Texte donné:
---*---
Sous le Christ, Jésus



Recensions, critiques et correspondances







Jean-Louis Schlégel écrit à Ennio Floris
le 12 juin 1987


    Suite aux remarques de vos amis et à mon refus de participer à la soirée du C.P.E.D. autour de votre livre, je ne veux pas me dérober à la promesse faite de vous écrire directement. Cette intervention sera, en tout état de cause, la dernière de ma part, car je ne suis pas désireux de continuer la discussion autour de votre livre. Non qu’il n’en vaille la peine : mais je souhaite que les exégètes patentés prennent le relais et se situent au niveau technique qui est le vôtre. Au demeurant, je serai assez bref. Il est naturellement possible que je me trompe dans l’interprétation de votre livre, touffu et complexe. C’est mon droit de lecteur, et je ne demande qu’à être détrompé.

    Vos amis ont particulièrement contesté que je puisse affirmer simultané­ment que la méthode était peu nouvelle mais féconde, éventuellement, dans son application. Il y a sans doute une part de maladresse dans l’expression, mais sur le fond, je la maintiens, conforté d’ailleurs en cela par des points de vue de personnes compétentes ayant lu votre livre.

    Il me semble que le manque de nouveauté réside en grande partie dans votre point de départ : Sous le Christ, Jésus.
    Même si vous vous démarquez, d’entrée de jeu, de représentants importants de l’exégèse historico-critique, vous ne quittez pas fondamentalement leur terrain et vous rejoignez peu ou prou l’exégèse, bultmanienne ou non, qui s’intéresse au Jésus de l’histoire, que ce soit aux paroles ou aux actes « authentiques » qu’on puisse leur attribuer. D’autres exégètes que Bultmann ont plus fermement traité le « texte » que lui (cf. certains articles du dictionnaire Kittel).
    Il est vrai – et c’est la nouveauté – que vous radicalisez le problème : à juste titre, vous notez que les exégètes croyants présupposent, sans le dire ou en le disant, que « les faits concernant la vie de Jésus sont les "signifiants" du Christ, qui est alors leur signifié ». Mais votre effort est-il autre chose et davantage (ce n’est pas rien, certes, au contraire, c’est intéressant) que de faire table rase du « préjugé de la foi au Christ », que les exégètes croyants adoptent finalement ?
---*---
Exercice court a:
Recopiez à l'identique les lignes de la collection, de celle qui contient « Select China (Hong » jusqu'à la dernière de la collection, toutes deux comprises.
La lettre n'a aucun lien avec les lignes qui suivent.

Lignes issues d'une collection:
---*---
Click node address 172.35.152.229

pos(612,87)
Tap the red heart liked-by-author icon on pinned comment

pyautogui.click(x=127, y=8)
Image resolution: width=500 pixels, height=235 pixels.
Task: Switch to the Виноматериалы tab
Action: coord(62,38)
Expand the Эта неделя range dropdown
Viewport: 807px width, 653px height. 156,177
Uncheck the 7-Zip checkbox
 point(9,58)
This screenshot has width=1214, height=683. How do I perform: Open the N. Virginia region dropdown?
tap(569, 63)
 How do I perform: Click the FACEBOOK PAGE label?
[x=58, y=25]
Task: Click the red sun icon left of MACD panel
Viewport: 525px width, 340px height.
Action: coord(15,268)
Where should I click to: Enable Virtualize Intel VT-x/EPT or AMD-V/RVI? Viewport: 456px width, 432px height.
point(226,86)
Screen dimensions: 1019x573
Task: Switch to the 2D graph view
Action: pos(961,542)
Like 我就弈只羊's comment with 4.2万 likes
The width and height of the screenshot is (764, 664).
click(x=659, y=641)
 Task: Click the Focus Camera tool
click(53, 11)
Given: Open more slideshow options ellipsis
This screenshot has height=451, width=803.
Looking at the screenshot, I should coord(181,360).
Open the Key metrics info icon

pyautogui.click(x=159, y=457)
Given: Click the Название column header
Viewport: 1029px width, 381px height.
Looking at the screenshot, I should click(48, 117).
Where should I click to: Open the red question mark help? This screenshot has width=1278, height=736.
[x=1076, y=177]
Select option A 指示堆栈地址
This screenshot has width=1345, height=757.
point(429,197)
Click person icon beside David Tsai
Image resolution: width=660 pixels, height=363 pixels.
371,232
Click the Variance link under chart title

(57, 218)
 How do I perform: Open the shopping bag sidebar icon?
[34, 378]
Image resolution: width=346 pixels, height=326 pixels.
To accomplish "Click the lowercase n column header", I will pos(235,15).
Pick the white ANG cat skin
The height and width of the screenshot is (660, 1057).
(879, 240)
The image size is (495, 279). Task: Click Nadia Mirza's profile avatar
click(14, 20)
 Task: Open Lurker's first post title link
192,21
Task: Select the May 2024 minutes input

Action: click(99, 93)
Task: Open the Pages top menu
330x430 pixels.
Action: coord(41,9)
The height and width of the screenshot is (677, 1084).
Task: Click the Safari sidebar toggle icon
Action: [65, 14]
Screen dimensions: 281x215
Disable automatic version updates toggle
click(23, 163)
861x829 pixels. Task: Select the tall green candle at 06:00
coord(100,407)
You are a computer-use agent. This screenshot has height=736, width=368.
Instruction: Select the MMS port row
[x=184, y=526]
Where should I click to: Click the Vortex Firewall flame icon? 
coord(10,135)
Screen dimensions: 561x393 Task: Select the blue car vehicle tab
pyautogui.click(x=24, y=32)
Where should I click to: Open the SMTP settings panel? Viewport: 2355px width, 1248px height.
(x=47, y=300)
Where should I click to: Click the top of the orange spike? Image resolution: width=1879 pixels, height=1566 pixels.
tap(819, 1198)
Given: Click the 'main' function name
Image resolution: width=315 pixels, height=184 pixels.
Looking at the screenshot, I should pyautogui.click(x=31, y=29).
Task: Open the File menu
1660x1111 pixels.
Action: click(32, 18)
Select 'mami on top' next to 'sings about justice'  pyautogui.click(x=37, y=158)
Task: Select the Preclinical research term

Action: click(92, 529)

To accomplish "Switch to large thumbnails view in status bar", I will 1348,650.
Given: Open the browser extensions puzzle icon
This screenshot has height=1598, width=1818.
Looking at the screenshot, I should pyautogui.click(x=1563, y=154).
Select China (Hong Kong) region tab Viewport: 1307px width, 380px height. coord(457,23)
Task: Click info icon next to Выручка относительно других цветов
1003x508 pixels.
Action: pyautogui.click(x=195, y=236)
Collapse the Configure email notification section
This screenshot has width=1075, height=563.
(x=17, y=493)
---*---
Exercice court b:
D'après la lettre, pourquoi Schlégel annonce-t-il que cette intervention sera la dernière de sa part ?

Réponse correcte a:
Select China (Hong Kong) region tab Viewport: 1307px width, 380px height. coord(457,23)
Task: Click info icon next to Выручка относительно других цветов
1003x508 pixels.
Action: pyautogui.click(x=195, y=236)
Collapse the Configure email notification section
This screenshot has width=1075, height=563.
(x=17, y=493)

Réponse correcte b:
Il ne souhaite pas poursuivre la discussion autour du livre. Ce n'est pas que le livre n'en vaille pas la peine. Il veut que les exégètes patentés prennent le relais et se situent au niveau technique qui est celui de l'auteur.